A União Europeia (UE) emitiu um documento oficializando a proibição das exportações de carne brasileira para o bloco, a partir de 3 de setembro deste ano. A decisão foi baseada no não cumprimento das regras referentes ao uso excessivo de antimicrobianos na pecuária.

A Comissão Europeia destacou que não recebeu garantias de que o Brasil implementaria as medidas exigidas pela legislação europeia até a data estipulada. Essas medidas são aplicáveis a diversos produtos, incluindo carne bovina, carne de frango, carne equina, pescado, mel e tripas. Anteriormente, o Brasil estava autorizado a comercializar esses produtos com a UE.

Conforme as normas da UE, o uso de antimicrobianos para promover crescimento animal ou aumentar a produção é estritamente proibido. Além disso, é vedado o tratamento de animais com antimicrobianos que são reservados para infecções humanas. Essas regras fazem parte de uma estratégia mais ampla da UE para combater a resistência microbiana e reduzir o uso desnecessário de antibióticos na agricultura.

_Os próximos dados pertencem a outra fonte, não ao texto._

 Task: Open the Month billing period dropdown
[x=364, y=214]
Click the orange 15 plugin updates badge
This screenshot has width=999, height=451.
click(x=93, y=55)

A União Europeia representa um parceiro comercial significativo para o Brasil. Dados do sistema Agrosat, do Ministério da Agricultura, indicam que as exportações de carnes, incluindo bovinos e carne branca, alcançaram 1,8 bilhão de dólares em 2025, tornando a UE o segundo maior destino para esses produtos. No mesmo ano, o Brasil exportou um total de 31,8 bilhões de dólares em carnes, com a China liderando como o principal mercado, totalizando 9,8 bilhões de dólares.

Essa publicação ocorre em um contexto de crescente vigilância por parte da União Europeia, especialmente após críticas do setor agrícola e da França em relação à assinatura de um acordo de livre comércio com os países do Mercosul, que inclui Argentina, Brasil, Uruguai e Paraguai. O acordo entrou em vigor em caráter provisório em 1º de maio, aguardando uma decisão judicial na Europa sobre sua legalidade.